## EXERCISE OBJECTIVE
The word "dropdown" occurs in some lines of the data. Return each such line.

===== DATASET RECORDS =====

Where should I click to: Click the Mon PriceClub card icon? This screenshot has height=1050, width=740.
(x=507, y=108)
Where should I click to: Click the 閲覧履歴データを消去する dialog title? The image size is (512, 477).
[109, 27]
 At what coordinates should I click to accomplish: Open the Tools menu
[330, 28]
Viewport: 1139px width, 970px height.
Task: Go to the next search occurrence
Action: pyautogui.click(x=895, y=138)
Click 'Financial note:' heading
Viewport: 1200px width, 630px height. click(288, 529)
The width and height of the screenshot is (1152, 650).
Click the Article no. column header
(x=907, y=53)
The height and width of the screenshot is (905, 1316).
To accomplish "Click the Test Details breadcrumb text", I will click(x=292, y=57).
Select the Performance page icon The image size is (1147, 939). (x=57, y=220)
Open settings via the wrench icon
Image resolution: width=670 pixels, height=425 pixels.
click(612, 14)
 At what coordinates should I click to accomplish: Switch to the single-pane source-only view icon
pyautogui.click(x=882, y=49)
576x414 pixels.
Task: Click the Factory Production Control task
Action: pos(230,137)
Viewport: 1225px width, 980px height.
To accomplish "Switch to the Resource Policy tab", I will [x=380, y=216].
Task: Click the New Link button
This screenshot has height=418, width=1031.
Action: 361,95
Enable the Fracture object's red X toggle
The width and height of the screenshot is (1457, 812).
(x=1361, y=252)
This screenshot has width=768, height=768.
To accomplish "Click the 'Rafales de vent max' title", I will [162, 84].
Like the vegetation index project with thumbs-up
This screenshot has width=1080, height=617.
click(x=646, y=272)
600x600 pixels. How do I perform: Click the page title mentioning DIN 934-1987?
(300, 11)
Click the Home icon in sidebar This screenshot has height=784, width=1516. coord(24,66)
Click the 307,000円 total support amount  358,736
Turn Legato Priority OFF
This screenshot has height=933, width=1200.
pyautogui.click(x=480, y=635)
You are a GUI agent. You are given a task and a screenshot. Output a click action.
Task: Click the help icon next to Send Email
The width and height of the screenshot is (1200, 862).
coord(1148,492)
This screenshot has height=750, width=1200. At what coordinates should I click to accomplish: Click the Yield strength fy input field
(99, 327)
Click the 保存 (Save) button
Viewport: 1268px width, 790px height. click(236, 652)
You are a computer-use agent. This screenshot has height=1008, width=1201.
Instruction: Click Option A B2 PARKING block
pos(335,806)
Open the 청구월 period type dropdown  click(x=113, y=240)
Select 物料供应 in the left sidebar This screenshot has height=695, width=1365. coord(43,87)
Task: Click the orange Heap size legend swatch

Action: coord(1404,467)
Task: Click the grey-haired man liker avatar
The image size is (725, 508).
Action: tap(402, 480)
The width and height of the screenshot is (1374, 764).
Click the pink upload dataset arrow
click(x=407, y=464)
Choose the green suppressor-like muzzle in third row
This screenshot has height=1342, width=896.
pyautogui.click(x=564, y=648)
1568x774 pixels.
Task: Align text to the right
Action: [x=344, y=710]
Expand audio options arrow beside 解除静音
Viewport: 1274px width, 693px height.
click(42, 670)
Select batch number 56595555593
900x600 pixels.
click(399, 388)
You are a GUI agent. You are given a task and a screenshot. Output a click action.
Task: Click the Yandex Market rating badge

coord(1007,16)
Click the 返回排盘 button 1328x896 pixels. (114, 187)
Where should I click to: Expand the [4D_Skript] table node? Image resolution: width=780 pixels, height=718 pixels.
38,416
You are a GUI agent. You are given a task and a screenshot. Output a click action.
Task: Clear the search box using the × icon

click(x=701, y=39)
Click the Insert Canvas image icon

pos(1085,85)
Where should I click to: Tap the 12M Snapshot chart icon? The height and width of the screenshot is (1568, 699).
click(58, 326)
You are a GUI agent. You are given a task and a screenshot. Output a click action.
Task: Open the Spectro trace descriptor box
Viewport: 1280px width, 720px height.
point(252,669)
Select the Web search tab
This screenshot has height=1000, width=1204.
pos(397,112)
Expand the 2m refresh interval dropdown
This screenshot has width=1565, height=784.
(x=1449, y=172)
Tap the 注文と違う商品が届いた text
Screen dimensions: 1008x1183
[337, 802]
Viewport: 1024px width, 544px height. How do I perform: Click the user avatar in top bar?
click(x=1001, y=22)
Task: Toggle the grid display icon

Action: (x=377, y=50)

=====

## FINISHED EXERCISE
Open the 청구월 period type dropdown  click(x=113, y=240)
Expand the 2m refresh interval dropdown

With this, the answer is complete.